### [Problem details]
Find the line containing "Task: Select the YTD time range" in the listing below. Repeat it exactly, along with each following line up to and including the one containing "The height and width of the screenshot is (1456, 819).".

### [Data provided]

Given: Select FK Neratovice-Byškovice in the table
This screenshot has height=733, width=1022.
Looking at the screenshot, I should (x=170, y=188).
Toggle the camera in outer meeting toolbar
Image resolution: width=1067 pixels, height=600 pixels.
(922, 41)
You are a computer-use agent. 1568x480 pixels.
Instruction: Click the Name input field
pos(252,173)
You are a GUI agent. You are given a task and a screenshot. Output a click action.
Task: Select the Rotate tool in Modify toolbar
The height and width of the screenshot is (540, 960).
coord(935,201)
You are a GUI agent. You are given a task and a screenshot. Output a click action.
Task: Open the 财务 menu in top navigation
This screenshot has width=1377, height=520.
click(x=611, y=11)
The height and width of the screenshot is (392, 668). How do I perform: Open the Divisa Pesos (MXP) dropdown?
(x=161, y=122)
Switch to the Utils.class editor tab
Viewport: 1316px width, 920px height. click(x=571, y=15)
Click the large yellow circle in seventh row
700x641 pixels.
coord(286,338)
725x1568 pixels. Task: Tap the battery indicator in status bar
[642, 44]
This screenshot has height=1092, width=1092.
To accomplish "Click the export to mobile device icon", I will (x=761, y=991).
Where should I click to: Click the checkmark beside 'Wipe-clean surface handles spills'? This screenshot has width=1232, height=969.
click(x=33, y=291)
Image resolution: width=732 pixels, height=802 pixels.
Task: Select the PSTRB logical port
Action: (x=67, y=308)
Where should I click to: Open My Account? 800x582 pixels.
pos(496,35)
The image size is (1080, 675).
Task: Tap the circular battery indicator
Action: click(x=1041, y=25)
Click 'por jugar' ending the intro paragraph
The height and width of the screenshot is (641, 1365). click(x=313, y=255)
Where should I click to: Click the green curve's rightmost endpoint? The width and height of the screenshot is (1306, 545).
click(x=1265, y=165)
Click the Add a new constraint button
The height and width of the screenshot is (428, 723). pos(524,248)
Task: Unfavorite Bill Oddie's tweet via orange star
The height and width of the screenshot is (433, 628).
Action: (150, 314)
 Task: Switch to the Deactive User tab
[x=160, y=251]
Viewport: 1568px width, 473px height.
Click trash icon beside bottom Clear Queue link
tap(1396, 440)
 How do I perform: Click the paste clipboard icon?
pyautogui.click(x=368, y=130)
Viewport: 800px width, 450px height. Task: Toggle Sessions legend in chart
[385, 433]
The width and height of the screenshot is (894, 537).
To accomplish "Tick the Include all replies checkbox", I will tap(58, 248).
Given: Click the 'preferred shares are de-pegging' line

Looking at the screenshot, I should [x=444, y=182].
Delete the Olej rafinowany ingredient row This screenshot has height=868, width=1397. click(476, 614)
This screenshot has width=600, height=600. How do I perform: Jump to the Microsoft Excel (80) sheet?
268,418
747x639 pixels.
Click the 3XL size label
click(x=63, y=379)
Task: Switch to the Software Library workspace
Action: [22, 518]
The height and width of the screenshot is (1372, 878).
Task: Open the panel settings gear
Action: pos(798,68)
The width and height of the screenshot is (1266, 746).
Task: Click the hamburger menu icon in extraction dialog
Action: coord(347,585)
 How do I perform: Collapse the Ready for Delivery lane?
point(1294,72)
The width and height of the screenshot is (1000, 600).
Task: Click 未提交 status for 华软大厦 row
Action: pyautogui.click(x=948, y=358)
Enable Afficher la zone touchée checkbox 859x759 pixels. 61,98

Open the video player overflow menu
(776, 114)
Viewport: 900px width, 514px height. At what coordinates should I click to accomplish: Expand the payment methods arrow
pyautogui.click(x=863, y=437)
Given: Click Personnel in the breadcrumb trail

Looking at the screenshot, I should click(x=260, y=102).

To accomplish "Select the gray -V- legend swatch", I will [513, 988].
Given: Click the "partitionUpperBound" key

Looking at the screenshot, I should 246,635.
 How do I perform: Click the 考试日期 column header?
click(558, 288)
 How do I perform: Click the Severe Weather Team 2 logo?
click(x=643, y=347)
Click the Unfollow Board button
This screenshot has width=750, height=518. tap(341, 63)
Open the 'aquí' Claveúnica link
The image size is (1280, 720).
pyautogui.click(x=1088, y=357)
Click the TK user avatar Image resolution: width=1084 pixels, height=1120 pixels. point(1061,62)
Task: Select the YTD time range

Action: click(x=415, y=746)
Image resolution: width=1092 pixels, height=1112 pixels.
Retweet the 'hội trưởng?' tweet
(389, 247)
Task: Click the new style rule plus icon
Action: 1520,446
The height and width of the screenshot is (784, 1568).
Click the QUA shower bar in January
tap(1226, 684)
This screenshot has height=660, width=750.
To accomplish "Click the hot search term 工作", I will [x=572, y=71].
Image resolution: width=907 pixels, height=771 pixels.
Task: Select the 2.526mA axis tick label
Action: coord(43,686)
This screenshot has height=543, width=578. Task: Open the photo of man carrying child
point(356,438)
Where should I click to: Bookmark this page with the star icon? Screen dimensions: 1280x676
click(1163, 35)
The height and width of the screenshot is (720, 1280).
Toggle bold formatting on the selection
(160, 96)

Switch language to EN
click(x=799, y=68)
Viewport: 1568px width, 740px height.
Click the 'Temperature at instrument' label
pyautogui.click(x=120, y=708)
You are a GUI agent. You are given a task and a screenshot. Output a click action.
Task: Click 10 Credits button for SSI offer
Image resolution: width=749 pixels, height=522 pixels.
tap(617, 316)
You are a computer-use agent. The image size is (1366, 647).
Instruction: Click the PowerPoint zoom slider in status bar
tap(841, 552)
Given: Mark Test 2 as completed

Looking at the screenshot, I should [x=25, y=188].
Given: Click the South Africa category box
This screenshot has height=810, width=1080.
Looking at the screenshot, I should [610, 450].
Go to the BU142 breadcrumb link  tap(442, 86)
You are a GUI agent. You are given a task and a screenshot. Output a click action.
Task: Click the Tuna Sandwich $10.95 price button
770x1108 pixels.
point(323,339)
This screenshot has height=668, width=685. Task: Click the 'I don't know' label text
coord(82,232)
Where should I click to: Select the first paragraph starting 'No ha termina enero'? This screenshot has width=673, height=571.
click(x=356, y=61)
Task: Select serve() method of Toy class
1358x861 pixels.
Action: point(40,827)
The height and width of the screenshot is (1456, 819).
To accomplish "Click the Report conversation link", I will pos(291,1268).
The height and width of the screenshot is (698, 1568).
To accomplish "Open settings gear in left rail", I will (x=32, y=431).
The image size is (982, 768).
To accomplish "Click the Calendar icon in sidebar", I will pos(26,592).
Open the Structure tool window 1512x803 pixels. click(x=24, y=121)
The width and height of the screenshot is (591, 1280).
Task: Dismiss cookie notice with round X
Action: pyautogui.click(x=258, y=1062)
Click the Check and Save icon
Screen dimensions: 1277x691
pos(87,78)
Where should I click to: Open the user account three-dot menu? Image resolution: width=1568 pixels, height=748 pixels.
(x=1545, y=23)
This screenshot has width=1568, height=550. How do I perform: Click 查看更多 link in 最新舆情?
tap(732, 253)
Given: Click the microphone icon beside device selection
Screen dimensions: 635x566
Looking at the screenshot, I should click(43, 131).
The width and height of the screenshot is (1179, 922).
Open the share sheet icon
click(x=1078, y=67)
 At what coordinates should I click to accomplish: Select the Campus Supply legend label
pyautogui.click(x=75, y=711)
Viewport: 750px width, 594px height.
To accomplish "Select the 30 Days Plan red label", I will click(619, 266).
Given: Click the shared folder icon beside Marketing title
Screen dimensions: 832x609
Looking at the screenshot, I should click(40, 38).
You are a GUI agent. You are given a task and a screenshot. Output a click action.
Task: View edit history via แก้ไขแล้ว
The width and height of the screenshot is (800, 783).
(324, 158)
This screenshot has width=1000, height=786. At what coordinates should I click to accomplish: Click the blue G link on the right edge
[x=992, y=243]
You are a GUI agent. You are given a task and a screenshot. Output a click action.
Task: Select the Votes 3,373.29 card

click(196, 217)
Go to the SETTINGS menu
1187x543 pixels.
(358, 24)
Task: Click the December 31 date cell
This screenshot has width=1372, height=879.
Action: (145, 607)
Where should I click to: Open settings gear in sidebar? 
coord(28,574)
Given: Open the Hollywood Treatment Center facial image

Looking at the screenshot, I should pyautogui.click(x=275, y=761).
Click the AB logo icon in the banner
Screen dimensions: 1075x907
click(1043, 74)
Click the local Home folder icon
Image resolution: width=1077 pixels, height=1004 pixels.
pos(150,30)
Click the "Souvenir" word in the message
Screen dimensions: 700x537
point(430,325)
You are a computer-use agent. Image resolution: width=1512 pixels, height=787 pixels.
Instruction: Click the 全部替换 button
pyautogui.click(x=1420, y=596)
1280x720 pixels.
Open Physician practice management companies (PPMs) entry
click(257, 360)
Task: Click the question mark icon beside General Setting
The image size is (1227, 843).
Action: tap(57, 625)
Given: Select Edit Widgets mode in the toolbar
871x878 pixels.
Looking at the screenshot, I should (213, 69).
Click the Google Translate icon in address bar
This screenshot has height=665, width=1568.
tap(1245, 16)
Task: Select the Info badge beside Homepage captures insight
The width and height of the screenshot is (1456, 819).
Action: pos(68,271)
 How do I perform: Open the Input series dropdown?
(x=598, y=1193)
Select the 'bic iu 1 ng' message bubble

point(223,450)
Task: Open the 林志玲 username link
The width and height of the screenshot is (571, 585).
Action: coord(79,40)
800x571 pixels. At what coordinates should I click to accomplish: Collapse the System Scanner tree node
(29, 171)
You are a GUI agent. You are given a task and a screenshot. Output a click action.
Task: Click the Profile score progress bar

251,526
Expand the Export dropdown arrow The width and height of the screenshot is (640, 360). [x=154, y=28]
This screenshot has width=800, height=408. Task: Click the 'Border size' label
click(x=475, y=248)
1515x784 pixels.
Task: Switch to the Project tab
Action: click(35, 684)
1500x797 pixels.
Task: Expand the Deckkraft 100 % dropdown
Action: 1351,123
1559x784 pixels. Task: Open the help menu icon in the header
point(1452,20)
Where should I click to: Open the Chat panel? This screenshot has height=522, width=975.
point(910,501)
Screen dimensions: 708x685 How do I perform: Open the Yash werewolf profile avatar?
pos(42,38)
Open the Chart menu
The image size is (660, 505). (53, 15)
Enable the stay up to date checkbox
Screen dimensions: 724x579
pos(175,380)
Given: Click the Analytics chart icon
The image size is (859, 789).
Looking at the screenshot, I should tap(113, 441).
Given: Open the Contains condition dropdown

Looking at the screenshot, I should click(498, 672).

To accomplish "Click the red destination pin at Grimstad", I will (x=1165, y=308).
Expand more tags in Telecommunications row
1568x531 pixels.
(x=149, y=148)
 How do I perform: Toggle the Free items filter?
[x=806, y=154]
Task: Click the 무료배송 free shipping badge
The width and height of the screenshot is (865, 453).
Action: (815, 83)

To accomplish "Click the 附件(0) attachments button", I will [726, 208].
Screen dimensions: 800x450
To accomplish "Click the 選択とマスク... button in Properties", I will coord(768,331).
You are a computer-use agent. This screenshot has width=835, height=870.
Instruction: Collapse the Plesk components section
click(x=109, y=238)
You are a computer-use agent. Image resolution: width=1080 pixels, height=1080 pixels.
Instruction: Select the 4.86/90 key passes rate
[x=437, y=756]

### [Response to this exercise]
Task: Select the YTD time range

Action: click(x=415, y=746)
Image resolution: width=1092 pixels, height=1112 pixels.
Retweet the 'hội trưởng?' tweet
(389, 247)
Task: Click the new style rule plus icon
Action: 1520,446
The height and width of the screenshot is (784, 1568).
Click the QUA shower bar in January
tap(1226, 684)
This screenshot has height=660, width=750.
To accomplish "Click the hot search term 工作", I will [x=572, y=71].
Image resolution: width=907 pixels, height=771 pixels.
Task: Select the 2.526mA axis tick label
Action: coord(43,686)
This screenshot has height=543, width=578. Task: Open the photo of man carrying child
point(356,438)
Where should I click to: Bookmark this page with the star icon? Screen dimensions: 1280x676
click(1163, 35)
The height and width of the screenshot is (720, 1280).
Toggle bold formatting on the selection
(160, 96)

Switch language to EN
click(x=799, y=68)
Viewport: 1568px width, 740px height.
Click the 'Temperature at instrument' label
pyautogui.click(x=120, y=708)
You are a GUI agent. You are given a task and a screenshot. Output a click action.
Task: Click 10 Credits button for SSI offer
Image resolution: width=749 pixels, height=522 pixels.
tap(617, 316)
You are a computer-use agent. The image size is (1366, 647).
Instruction: Click the PowerPoint zoom slider in status bar
tap(841, 552)
Given: Mark Test 2 as completed

Looking at the screenshot, I should [x=25, y=188].
Given: Click the South Africa category box
This screenshot has height=810, width=1080.
Looking at the screenshot, I should [610, 450].
Go to the BU142 breadcrumb link  tap(442, 86)
You are a GUI agent. You are given a task and a screenshot. Output a click action.
Task: Click the Tuna Sandwich $10.95 price button
770x1108 pixels.
point(323,339)
This screenshot has height=668, width=685. Task: Click the 'I don't know' label text
coord(82,232)
Where should I click to: Select the first paragraph starting 'No ha termina enero'? This screenshot has width=673, height=571.
click(x=356, y=61)
Task: Select serve() method of Toy class
1358x861 pixels.
Action: point(40,827)
The height and width of the screenshot is (1456, 819).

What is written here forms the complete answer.